▸ DIRECTIONS FOR THIS TASK
Within the records below, reproduce without change the lines from the line that has "Screen dimensions: 1789x872" through the line that has "Task: Click the print date 10/26/2023", and only those.

▸ AVAILABLE DATA
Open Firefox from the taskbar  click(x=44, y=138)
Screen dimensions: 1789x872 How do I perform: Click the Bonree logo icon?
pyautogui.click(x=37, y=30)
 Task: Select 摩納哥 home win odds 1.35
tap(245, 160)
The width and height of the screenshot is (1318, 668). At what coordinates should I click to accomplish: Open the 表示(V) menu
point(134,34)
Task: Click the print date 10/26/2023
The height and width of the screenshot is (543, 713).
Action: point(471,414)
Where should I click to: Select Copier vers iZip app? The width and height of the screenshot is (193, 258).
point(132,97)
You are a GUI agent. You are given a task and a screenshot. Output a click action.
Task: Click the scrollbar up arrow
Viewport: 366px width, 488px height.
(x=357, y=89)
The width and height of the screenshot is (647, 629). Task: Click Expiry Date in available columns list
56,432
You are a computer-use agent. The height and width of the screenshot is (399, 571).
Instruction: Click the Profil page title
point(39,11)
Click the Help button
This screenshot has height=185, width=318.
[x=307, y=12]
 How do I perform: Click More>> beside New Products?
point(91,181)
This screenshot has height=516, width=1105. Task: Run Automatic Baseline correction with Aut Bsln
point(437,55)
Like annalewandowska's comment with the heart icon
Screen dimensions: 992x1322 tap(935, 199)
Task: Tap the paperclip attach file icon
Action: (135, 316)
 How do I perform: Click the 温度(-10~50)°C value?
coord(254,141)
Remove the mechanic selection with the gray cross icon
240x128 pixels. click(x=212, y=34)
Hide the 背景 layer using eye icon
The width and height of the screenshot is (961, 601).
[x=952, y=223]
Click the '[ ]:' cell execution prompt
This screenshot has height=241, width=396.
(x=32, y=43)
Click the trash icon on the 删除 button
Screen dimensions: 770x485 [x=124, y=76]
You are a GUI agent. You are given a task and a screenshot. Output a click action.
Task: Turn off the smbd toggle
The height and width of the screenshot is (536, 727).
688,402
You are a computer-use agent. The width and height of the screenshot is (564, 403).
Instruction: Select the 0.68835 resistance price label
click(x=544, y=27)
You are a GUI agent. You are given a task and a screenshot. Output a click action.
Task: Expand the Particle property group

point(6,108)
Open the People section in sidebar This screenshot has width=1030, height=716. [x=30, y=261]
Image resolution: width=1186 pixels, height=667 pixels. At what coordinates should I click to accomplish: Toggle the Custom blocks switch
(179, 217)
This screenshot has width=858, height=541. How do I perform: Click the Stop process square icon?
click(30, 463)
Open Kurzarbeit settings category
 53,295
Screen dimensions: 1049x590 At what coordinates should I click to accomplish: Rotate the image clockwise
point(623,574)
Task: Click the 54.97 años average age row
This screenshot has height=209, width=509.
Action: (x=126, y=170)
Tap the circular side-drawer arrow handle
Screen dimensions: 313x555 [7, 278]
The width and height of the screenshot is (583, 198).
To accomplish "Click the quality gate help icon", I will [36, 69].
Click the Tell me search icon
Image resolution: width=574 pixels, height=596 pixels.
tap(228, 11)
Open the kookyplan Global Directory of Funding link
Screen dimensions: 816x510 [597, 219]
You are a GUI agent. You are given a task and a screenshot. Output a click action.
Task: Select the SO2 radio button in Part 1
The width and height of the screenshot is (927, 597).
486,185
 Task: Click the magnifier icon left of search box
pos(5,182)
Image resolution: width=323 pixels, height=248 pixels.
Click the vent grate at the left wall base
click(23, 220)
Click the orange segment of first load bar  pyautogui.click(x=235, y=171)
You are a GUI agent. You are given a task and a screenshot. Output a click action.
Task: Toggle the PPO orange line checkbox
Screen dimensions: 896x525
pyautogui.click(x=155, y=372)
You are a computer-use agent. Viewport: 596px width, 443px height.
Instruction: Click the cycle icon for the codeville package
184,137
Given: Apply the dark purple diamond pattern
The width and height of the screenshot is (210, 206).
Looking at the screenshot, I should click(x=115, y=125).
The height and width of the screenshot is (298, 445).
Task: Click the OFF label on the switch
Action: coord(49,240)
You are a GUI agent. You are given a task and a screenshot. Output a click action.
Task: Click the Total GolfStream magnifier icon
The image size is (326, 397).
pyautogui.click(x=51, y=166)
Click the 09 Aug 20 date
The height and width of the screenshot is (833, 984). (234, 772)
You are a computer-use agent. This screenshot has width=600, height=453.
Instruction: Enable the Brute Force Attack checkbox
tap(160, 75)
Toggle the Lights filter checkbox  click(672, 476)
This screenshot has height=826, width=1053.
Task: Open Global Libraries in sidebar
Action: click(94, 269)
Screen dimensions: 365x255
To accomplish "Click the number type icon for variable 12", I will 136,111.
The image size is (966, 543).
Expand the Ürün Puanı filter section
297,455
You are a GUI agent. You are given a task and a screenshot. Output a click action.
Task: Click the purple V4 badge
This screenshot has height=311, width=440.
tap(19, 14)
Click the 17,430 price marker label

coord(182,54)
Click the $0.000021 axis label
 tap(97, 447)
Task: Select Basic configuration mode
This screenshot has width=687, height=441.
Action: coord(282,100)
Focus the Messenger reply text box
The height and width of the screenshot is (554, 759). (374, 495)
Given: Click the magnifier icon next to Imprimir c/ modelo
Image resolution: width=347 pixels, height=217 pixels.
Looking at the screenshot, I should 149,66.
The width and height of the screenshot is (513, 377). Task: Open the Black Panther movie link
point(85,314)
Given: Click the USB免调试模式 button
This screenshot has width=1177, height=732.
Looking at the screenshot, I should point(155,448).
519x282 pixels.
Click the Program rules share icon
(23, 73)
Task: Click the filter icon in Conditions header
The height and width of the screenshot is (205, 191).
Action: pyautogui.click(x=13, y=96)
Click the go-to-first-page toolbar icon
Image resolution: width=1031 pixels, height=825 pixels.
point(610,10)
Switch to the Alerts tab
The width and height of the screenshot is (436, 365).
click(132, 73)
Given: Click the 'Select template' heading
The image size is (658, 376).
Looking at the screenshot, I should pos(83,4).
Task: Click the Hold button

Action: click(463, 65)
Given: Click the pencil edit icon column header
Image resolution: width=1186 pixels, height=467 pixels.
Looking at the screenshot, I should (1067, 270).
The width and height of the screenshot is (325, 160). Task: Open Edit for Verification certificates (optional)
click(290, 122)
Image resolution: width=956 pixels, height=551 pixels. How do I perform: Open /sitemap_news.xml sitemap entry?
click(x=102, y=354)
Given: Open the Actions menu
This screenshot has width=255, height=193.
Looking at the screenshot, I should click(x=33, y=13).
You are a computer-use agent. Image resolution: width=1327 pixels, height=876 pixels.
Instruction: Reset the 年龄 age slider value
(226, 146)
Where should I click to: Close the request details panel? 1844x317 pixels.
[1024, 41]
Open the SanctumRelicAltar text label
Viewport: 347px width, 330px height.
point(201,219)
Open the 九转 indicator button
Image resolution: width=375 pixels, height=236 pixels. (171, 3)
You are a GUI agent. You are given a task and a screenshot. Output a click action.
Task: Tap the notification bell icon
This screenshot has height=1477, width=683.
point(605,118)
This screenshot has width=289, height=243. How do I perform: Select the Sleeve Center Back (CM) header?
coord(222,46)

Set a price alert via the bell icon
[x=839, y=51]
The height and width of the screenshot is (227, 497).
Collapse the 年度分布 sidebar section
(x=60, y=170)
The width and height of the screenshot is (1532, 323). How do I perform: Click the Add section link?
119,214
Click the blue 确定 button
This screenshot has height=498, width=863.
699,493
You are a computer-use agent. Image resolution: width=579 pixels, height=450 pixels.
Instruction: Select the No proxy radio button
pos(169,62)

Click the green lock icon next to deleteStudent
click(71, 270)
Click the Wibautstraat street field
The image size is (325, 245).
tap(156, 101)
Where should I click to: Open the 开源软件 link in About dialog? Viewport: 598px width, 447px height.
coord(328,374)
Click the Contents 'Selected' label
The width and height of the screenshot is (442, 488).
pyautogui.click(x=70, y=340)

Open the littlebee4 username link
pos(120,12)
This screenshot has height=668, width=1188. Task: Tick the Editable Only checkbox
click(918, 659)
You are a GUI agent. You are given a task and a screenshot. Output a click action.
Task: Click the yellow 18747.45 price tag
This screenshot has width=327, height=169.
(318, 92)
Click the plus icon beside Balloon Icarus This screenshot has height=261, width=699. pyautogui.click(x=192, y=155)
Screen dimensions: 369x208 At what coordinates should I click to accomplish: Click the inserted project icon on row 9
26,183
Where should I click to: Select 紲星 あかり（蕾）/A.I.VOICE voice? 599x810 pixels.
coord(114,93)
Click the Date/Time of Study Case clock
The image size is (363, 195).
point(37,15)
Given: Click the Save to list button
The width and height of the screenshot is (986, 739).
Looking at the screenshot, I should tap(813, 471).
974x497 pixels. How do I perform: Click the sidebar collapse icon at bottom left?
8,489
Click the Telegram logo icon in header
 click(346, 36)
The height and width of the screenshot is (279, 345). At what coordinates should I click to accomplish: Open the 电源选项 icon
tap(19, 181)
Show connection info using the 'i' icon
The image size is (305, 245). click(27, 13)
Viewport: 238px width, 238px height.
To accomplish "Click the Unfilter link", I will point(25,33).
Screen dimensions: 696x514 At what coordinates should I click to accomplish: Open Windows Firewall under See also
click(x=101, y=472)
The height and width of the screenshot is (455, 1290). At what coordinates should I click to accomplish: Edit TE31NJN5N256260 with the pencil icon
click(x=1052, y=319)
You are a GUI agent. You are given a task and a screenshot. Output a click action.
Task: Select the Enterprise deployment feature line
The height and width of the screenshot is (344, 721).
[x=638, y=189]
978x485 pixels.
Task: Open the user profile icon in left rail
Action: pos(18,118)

▸ EXERCISE OUTPUT
Screen dimensions: 1789x872 How do I perform: Click the Bonree logo icon?
pyautogui.click(x=37, y=30)
 Task: Select 摩納哥 home win odds 1.35
tap(245, 160)
The width and height of the screenshot is (1318, 668). At what coordinates should I click to accomplish: Open the 表示(V) menu
point(134,34)
Task: Click the print date 10/26/2023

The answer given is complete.